In retrospect, it was a cunning move to give us each a Hopi ear candle. Wrapped in pretty cellophane, the little beeswax treats – if used correctly – would ensure people would be in prime mental health. This is essential if you’re attending the NZ Skeptics annual conference, as we were. The candles are an amazing elimination technique which improve mental clarity, energy and wellbeing. By inserting them – lit – into the ear canal, they allow glucose and oxygen to enter the brain, restoring neural functions. Of course, expecting a bunch of skeptics to follow instructions was perhaps asking too much. They put them on the ends of their noses. They twirled them and flung them. Anywhere but lit and inserted in the ear.
I didn’t see what Jeremy Wells, winner of one of this year’s Bravo Awards, did with his candle but maybe all will be revealed in the Eating Media Lunch episode he and his team were filming.
All in all, it was a cracker of a conference. About 70 skeptics from throughout New Zealand flocked to Rotorua for a weekend of convivial sceptical thinking and mingling. Rotorua historian and local character Don Stafford kicked it all off with a talk on the area’s long pre-European history. Then, on Saturday night, he led us on a tour through Rotorua’s famous bath house, down deep underground where the plumbing now lies exposed and one or two ghosts and the odd taniwha hang out.
Organised stirlingly by Keith Garratt, Munir Kadri and Bill Buckland, the two-day event saw a range of talks that got the sceptical juices flowing.

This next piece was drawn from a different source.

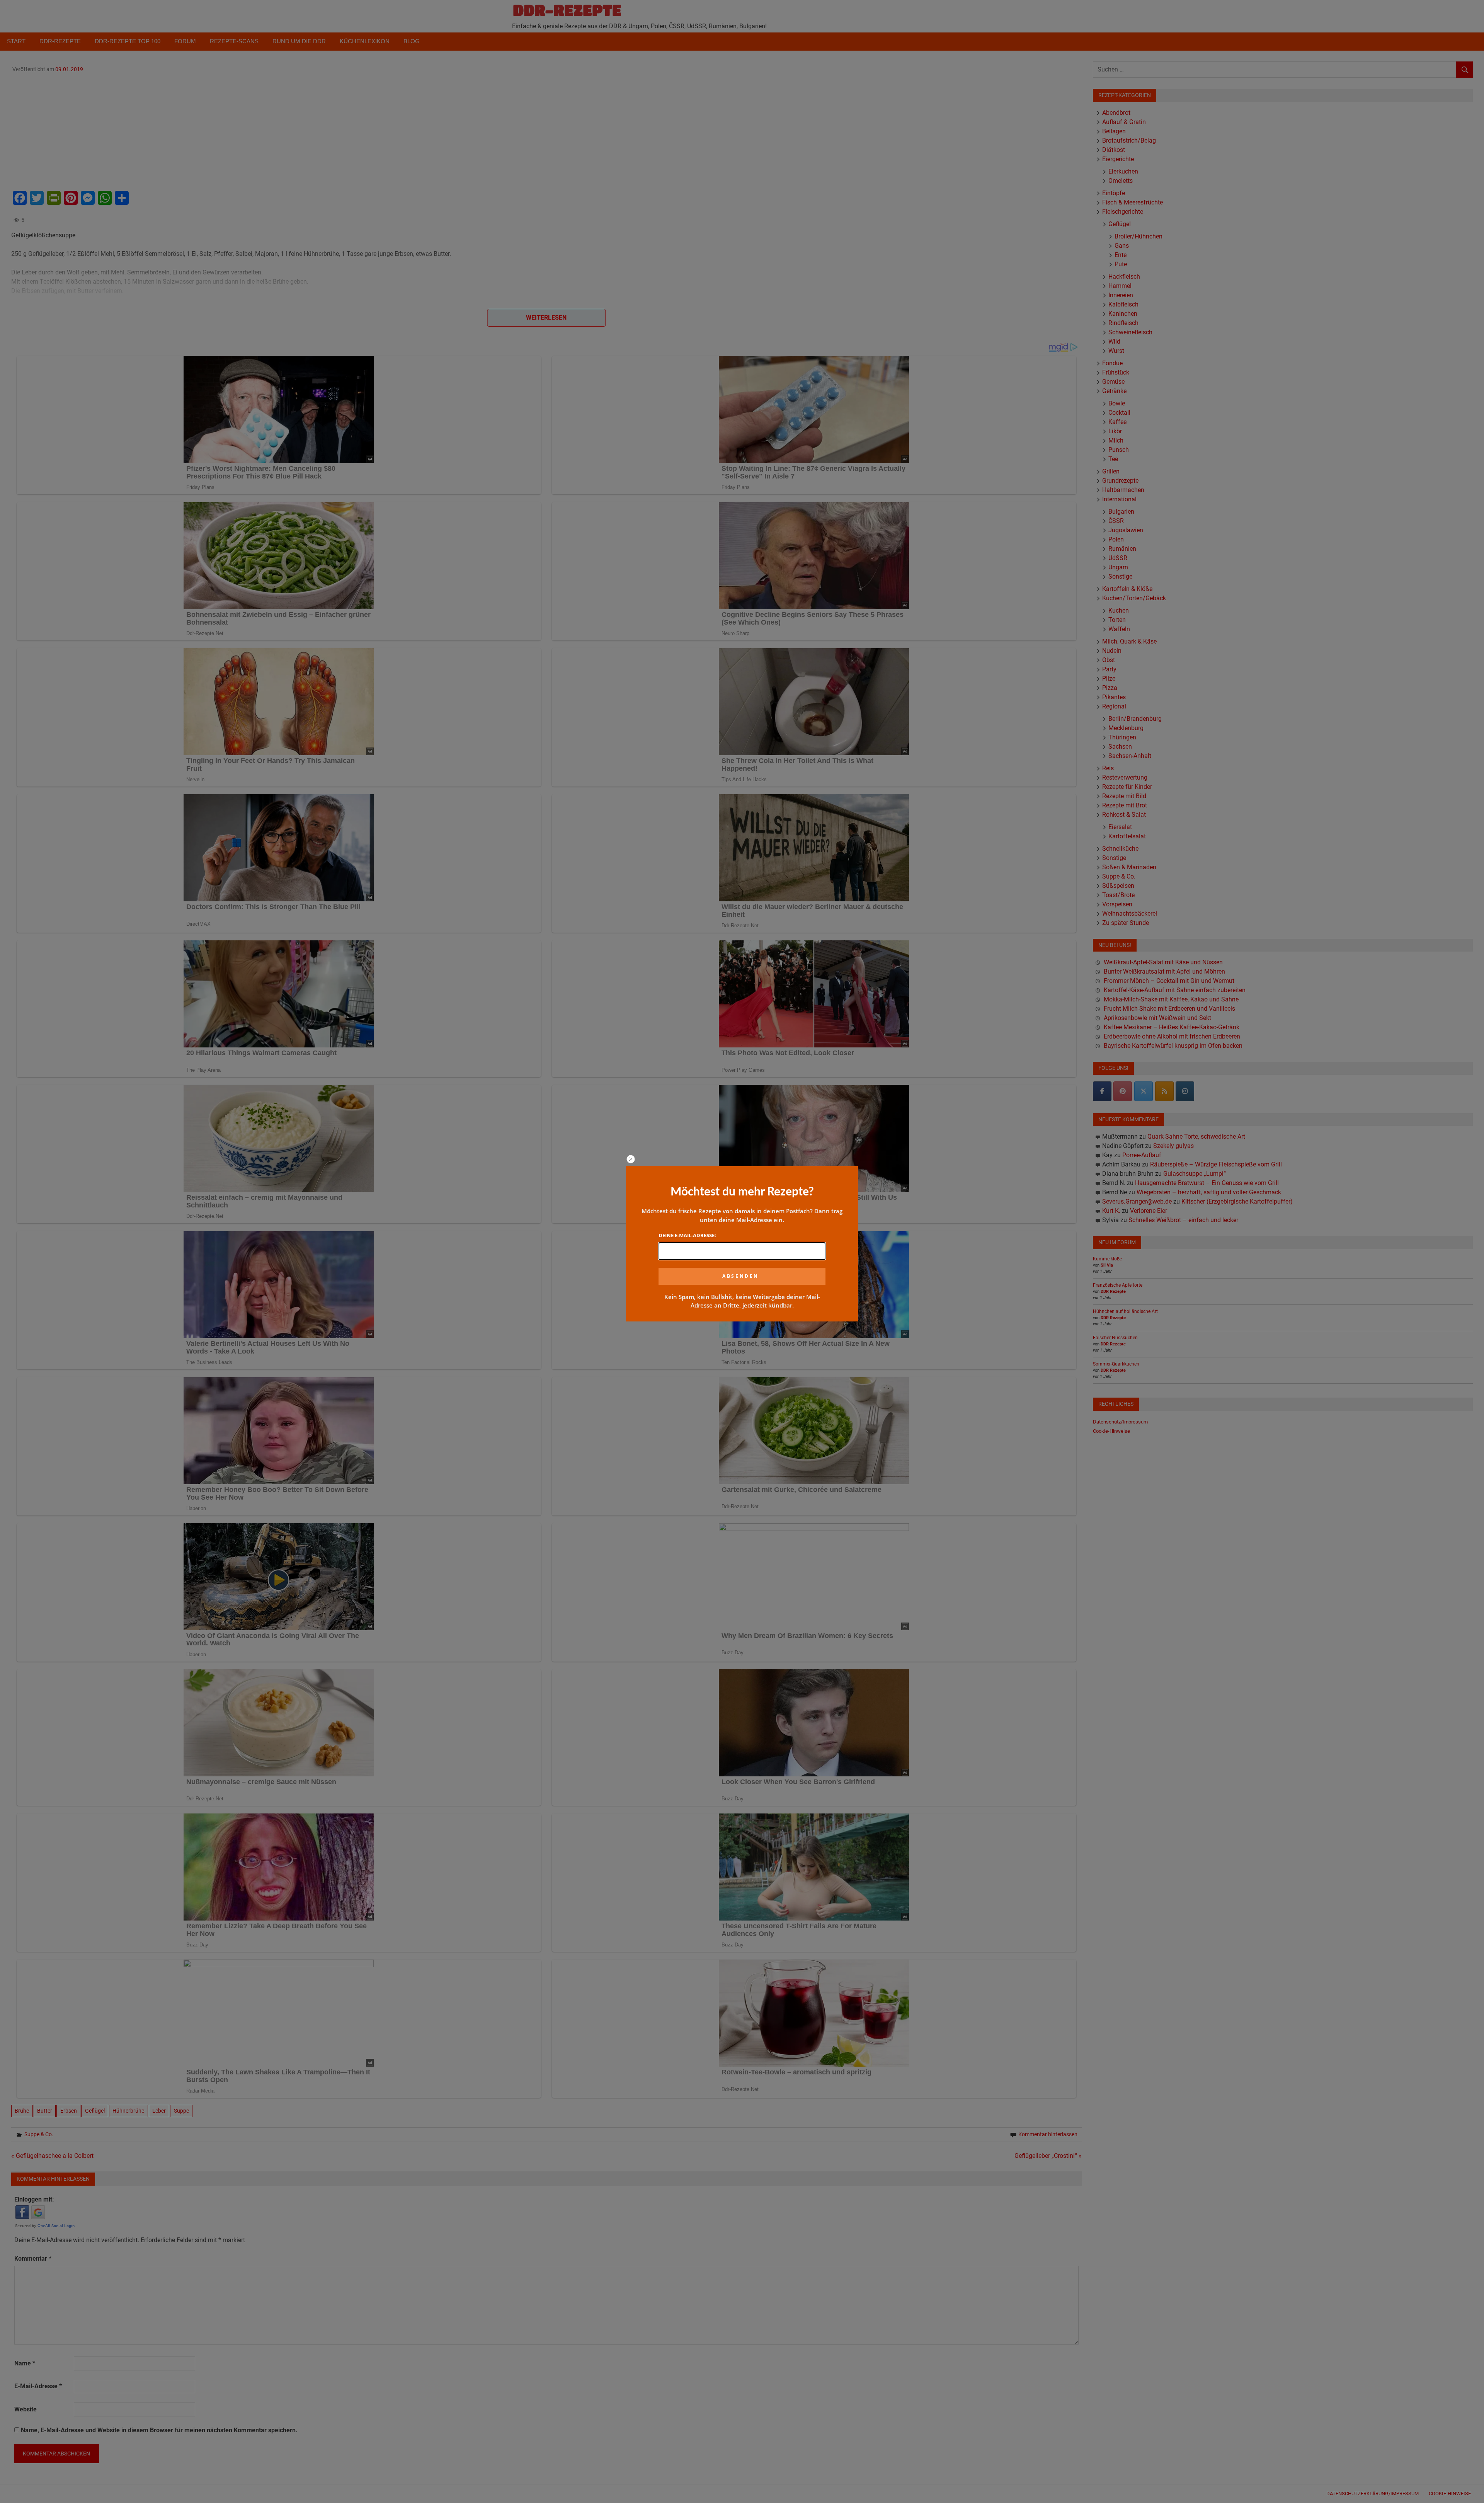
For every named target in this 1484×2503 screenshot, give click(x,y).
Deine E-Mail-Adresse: (687, 1235)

Raymond Bradley put Intelligent Design “theory” in its proper philosophical context, then Keith gave us his thoughts on genealogy, reprinted in this issue. Consumer’s Martin Craig gave an update on the Maria Duval scam and an insight into the institute’s way of thinking. Watch out for his byline.
A highlight was the Saturday afternoon session on medical matters, with a strong turnout from local doctors. Harry Pert spoke on the balance between art and artifice in medicine, Kinsley Logan considered reasons why alternative medicine continues to attract patients, and clinical rheumatologist John Petrie told how the defensive application of medicine-based evidence can be to the detriment of the individual. His strong comments on MSD’s withdrawal of Vioxx were particularly interesting. Joanna Wojnar’s presentation on the use of natural products as sources for new pharmaceuticals complemented these admirably. And Hamish Campbell rounded off Sunday with a wide-ranging and entertaining talk on his experiences as resident geologist at Te Papa and elsewhere.
Best of all was the chance to spend a bit of time with like-minded people, with lots of conversation and good humour. Perhaps the Hopi ear candles did something after all.